Искать свою мать он не стал – из-за природной своей нерешительности, медлительности, замкнутости и грусти. Но для себя, глядя на дочь, многое решил раз и навсегда. И спустя неделю после потрясших его находок, когда в очередной раз, черкнув уже привычную писульку: «Па! Не волновайся – найдусь!», она пропала и вернулась через два дня, сильно обгоревшая под ранним горным солнцем, он посадил ее перед собой и, с мучительной любовью глядя на высокие Гулины скулы, на карие, с зеленцой, охотничьи глаза под ласточкиными бровями, на облупленный под солнцем широковатый нос («моя азиатчина!»), тихо и решительно проговорил:

– Я хочу, чтобы ты знала, Айя: ты свободна. Ты навсегда и совершенно свободна. И хотя мне будет горько расставание, я пойму и… и приму твой выбор.

Весь этот вечер она была рядом. Долго толклась с ним в подвале у птиц, смотрела, как монтирует он на компьютере плановую песню для нового кенаря, рассказывала что-то смешное, все время ластилась.

Прощаясь на ночь, крепко его обняла.

А наутро исчезла.

Леон

1

А сейчас хотелось бы в двух словах отделаться от Ируси – белобрысой девочки с разными глазами, тискавшей лет около семидесяти назад свою любимую и тоже разноглазую кошку-альбиноса (ныне давно упокоенную с праотцами, как и некоторые из героев нашего романа).

От Ируси хотелось бы отделаться как можно скорее, беглым очерком обрисовав ее бледную и, в сущности, незначительную жизнь; незначительную, впрочем, только для нашего повествования.

В остальном все обстоит благополучно: Ируся и сейчас живет на пенсии в своем Норильске, или, как сама она пишет дочери и внуку – доживает («не жизнь, а сплошное мучение, скриплю потихоньку…»). Но уверяем вас, скрипеть она сможет, да еще в таком бодрящем климате, не один десяток лет.

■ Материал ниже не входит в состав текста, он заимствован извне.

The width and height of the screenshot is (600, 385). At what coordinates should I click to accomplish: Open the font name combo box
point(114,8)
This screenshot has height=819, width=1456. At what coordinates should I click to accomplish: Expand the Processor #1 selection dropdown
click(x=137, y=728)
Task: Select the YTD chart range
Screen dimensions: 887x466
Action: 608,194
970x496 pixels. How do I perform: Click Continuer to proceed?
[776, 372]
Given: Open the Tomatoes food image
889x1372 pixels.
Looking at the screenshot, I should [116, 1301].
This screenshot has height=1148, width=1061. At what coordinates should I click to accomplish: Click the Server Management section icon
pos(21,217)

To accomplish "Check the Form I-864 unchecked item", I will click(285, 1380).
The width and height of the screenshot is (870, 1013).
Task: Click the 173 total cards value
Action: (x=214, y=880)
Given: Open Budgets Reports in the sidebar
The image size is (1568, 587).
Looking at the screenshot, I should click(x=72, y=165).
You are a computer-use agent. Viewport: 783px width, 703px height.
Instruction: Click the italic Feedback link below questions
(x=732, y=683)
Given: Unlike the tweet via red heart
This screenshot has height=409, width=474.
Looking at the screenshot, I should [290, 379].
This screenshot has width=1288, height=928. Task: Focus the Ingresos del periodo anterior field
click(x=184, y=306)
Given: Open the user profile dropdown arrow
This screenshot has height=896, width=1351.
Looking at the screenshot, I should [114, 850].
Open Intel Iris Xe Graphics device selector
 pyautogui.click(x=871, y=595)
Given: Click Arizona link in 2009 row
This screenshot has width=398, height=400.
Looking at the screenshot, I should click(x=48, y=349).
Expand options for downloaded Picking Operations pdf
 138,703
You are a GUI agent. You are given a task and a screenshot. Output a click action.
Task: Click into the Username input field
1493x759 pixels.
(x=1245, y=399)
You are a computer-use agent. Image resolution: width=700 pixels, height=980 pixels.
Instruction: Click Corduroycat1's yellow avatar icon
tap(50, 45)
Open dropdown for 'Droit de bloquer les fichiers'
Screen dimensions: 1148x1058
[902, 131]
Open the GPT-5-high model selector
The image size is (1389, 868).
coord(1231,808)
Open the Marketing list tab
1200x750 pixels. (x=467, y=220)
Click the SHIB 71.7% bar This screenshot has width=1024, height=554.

Похоже, что Ируся, во всем столь отличная от Этингеров, унаследовала лишь Дорину страсть к поиску в себе разнообразных немочей.

Она с детства в этом поиске преуспела, вдумчиво исследуя собственное тело, заботливо, как опытная сиделка, приглядывая за каждым захворавшим органом, поощряя его к терпению и придавая бодрости духа.

Спросит ее мать с утра:

– Ирусь, шо эт мордаха у тебя малахольная?

А та ей в ответ умильно:

– Но-ожка плачет!

Немедленно Стеша бросается стянуть чулочек. Да: синяк на щиколке – это со вчера, об дверь ударилась. Другой ребенок и забыл бы давно, и помчался во двор доигрывать в салочки или в классики. Но только не Ируся, нет.

Причем ангины, простуды, ушибы, занозы и воспаления следовали друг за другом таким ровным строем, что возникало подозрение (во всяком случае, у Эськи, которую Ируся вслед за матерью звала Барышней), что девочка сама зорко послеживает, дружно ли строй шагает, не запаздывает ли кто, ровно ли отбивает шаг. Проходил синяк – на другое утро плакал следующий Ирусин подопечный: горлышко, ручка, спинка и даже попка.

Барышня в таких случаях закатывала глаза и восклицала прокуренным голосом: «Герцль! Где моя грудка?» Стеша молча отворачивалась, ничем на это не отзываясь: страстно любила дочь, искала и находила в ней черты обоих Этингеров.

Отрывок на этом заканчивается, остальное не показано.